DATASET CONTENT:
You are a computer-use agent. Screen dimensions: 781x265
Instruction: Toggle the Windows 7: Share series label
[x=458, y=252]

--

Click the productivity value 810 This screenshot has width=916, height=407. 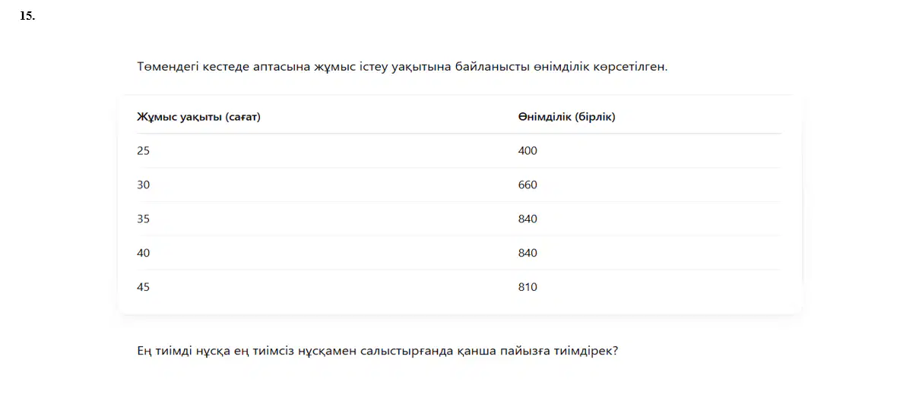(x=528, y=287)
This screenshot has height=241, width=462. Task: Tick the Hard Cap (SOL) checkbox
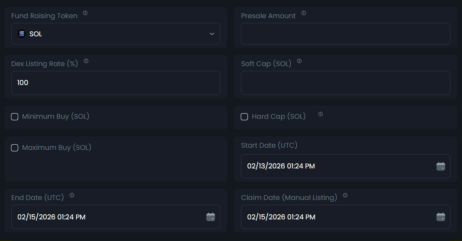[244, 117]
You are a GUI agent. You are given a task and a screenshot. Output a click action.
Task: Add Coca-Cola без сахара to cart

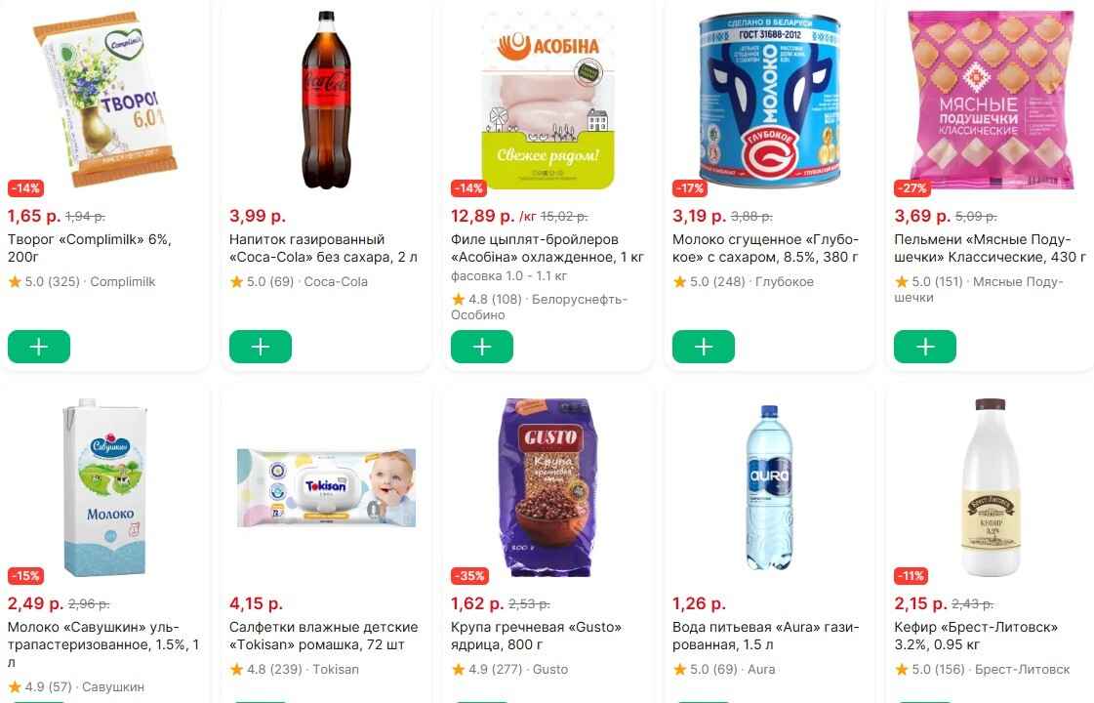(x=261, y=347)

---

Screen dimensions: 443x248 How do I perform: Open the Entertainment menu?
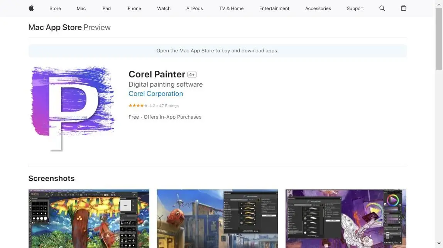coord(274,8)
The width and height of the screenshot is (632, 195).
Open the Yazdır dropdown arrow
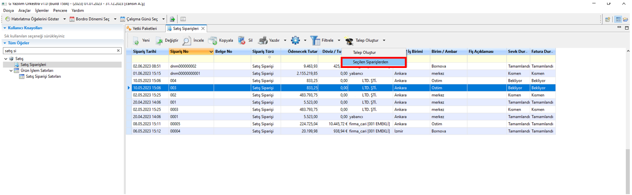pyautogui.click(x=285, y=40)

PROBLEM REQUIREMENTS: If a line in the records above holds the string "agent", copy it.

EXERCISE RESULT:
You are a computer-use agent. Screen dimensions: 781x265
You are a GUI agent. You are given a task and a screenshot. Output a click action.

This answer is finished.